The UN plan to eradicate Organic Farming & to destroy the Natural Health Industry

Never heard of Codex Alimentarius? That’s exactly what they want!

With biting political analysis, Ian R. Crane probes (2007) the track record of those who openly crave the introduction of a One World hierarchical Government. Exposing the agenda of those who have presided over events leading directly to the launching of illegal wars in Afghanistan & Iraq and who continually demonstrate their desire to perpetuate a state of permanent global conflict; whilst systematically eroding personal freedom, through the process of gradualism.

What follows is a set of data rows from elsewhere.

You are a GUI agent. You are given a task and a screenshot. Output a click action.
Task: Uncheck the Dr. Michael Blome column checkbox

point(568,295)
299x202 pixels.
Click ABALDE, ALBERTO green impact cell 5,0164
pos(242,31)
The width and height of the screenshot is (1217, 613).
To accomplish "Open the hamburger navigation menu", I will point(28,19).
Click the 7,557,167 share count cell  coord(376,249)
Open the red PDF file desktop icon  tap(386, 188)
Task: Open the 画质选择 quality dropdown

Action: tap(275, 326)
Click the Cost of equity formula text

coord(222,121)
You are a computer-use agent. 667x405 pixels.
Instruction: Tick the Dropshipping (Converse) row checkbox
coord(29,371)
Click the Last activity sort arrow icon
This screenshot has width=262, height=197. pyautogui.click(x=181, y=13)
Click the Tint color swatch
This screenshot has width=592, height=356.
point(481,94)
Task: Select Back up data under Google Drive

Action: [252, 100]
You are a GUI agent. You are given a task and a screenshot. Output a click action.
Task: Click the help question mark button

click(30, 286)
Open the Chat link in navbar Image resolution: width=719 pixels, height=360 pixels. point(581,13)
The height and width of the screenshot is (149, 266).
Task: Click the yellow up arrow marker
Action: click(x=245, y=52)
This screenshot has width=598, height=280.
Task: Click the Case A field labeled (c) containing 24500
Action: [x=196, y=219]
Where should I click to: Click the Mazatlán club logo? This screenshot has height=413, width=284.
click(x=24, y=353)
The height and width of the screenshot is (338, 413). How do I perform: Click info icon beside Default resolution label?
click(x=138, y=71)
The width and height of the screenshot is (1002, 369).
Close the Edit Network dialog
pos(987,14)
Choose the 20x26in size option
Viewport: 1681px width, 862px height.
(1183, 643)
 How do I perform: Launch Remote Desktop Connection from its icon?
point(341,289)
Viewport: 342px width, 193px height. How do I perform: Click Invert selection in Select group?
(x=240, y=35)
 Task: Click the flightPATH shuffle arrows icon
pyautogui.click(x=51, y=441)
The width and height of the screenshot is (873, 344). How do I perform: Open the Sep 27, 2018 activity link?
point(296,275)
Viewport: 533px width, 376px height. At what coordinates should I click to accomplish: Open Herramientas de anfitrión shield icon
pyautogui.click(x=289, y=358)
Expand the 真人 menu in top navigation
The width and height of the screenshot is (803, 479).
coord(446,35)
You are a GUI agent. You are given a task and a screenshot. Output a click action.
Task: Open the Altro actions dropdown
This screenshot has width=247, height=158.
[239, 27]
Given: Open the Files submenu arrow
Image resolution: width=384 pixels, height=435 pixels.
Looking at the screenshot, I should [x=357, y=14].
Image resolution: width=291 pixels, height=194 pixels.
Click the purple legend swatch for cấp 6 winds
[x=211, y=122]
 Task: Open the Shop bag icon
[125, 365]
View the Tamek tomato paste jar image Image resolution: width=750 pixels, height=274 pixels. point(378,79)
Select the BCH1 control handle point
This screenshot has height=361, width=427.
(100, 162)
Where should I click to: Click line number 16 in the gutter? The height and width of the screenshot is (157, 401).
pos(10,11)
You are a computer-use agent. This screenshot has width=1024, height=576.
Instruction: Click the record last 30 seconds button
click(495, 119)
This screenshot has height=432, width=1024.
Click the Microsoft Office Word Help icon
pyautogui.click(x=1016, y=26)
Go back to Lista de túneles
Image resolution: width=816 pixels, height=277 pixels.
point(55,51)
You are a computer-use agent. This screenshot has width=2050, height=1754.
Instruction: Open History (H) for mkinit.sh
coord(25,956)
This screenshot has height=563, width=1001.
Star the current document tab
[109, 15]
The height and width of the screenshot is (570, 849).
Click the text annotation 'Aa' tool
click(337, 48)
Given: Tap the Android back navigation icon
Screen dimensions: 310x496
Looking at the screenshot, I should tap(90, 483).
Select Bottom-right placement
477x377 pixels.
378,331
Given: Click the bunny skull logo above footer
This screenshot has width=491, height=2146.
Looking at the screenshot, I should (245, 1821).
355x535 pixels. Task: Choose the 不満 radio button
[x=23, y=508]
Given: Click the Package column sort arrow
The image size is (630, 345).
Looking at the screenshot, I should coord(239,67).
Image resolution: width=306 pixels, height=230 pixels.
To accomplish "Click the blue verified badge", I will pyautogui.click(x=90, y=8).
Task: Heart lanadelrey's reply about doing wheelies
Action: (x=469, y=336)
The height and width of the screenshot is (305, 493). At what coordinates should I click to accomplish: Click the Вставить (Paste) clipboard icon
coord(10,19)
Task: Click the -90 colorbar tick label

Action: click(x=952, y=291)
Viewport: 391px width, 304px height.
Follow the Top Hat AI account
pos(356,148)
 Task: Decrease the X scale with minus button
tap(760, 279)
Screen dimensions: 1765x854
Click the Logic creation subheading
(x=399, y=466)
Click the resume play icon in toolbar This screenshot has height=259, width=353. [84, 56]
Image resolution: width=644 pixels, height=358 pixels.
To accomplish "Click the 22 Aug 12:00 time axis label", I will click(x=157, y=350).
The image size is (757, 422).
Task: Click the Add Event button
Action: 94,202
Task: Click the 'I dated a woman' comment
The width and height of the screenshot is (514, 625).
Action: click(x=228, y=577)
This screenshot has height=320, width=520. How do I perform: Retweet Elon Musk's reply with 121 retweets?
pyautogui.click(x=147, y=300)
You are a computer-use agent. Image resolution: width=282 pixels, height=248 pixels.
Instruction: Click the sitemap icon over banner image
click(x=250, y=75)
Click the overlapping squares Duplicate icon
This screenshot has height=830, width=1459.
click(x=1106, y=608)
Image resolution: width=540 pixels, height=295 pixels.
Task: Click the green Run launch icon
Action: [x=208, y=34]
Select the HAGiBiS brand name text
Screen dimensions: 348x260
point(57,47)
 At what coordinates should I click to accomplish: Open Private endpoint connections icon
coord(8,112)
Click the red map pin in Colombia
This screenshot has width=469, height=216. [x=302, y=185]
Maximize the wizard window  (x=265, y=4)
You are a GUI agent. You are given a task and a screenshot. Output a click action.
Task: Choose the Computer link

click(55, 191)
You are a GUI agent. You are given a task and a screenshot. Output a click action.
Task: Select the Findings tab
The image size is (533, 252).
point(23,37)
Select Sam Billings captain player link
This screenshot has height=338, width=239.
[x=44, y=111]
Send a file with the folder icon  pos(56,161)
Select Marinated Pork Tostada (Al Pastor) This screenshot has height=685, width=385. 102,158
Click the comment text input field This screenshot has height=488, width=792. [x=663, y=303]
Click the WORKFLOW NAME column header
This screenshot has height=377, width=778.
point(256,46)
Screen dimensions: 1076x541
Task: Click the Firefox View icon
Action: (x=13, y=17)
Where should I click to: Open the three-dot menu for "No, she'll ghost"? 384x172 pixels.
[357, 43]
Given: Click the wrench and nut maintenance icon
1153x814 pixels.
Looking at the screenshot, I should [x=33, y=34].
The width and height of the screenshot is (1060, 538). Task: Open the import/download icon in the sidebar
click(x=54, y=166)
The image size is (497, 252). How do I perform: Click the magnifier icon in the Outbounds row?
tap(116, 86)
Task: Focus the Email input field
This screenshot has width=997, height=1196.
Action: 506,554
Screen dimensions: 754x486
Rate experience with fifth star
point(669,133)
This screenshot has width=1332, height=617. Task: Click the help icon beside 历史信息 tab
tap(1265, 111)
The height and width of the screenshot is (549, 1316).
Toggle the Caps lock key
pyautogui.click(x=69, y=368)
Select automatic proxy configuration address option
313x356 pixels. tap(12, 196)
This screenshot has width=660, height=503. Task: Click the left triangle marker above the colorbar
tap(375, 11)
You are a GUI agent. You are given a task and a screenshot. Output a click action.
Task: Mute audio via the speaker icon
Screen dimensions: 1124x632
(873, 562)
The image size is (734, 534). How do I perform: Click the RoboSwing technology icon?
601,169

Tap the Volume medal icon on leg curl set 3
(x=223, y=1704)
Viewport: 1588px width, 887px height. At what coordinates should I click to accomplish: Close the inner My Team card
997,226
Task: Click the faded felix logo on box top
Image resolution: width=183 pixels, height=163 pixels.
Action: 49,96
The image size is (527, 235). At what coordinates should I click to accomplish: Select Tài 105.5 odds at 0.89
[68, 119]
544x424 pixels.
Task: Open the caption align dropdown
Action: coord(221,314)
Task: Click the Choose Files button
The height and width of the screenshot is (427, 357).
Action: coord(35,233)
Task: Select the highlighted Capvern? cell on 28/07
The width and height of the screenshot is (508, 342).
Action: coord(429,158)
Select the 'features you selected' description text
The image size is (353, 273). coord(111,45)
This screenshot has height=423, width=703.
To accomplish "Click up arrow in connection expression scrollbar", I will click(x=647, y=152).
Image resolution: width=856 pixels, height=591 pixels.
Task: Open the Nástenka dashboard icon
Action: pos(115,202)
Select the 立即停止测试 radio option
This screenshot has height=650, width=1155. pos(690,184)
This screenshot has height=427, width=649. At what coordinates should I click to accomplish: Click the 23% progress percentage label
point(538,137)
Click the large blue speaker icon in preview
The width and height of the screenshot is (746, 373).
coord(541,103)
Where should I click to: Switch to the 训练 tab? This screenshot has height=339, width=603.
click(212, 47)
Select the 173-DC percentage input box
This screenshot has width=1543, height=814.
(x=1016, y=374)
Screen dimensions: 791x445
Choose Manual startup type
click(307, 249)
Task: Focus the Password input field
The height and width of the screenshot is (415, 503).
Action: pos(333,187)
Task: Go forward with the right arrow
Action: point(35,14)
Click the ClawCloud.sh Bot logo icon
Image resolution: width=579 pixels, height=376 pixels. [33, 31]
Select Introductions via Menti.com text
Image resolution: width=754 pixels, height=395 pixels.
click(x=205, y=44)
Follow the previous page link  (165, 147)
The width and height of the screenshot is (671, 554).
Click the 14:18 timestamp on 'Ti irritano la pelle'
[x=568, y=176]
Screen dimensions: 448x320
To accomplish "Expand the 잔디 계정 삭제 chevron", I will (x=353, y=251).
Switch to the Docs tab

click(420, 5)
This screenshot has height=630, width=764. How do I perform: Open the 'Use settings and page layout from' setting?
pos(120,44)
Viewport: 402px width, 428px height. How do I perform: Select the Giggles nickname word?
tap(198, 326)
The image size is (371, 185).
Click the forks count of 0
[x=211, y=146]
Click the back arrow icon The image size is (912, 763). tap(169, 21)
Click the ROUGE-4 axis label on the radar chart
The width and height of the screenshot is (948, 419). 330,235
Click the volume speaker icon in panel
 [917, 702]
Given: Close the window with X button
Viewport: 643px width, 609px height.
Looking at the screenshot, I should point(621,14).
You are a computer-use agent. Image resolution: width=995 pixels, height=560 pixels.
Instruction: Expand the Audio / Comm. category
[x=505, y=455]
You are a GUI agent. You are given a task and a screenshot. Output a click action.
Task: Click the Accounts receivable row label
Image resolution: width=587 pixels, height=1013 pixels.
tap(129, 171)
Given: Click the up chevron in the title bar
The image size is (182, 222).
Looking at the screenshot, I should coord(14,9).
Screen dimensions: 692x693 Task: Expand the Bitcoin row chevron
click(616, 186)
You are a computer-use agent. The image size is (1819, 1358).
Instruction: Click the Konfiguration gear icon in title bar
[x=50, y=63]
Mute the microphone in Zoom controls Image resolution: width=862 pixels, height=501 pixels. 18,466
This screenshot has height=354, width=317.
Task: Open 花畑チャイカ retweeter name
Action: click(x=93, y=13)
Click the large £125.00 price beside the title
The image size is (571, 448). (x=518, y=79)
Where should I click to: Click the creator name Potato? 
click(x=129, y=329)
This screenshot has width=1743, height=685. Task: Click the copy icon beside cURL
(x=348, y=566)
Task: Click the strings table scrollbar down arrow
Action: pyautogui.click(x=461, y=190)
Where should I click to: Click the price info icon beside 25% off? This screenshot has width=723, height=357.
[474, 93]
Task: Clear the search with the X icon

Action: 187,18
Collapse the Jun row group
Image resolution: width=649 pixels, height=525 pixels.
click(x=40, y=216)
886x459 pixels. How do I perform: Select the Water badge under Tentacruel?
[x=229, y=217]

So what does all this have to do with Organic Farming and Natural Health? Part of the New World Order agenda is to remove the requirement for food labelling & to restrict and ultimately prohibit the sale of all natural health products. According to John Hammell, a legislative advocate and the founder of International Advocates for Health Freedom (IAHF), here is what we have to look forward to:

“If Codex Alimentarius has its way, then herbs, vitamins, minerals, homeopathic remedies, amino acids and other natural remedies you have taken for granted most of your life will be gone. The name of the game for Codex is to shift all remedies into the prescription category so they can be controlled exclusively by the medical monopoly and its bosses, the major pharmaceutical firms.”

However, this is just the tip of the iceberg; behind the Codex Alimentarius Commission are the United Nations and the World Health Organization, working in conjunction with the multinational pharmaceutical cartel and international banks. It is now a criminal offence in parts of Europe to sell herbs as foods. An agreement called EEC6565 equates selling herbs as foods to selling other illegal drugs. Action is being taken to accelerate bringing other European countries into ‘harmonisation’.

Yet Ian’s message is not all doom and gloom, concluding that the unfolding events present us with significant opportunity for true Political Alchemy.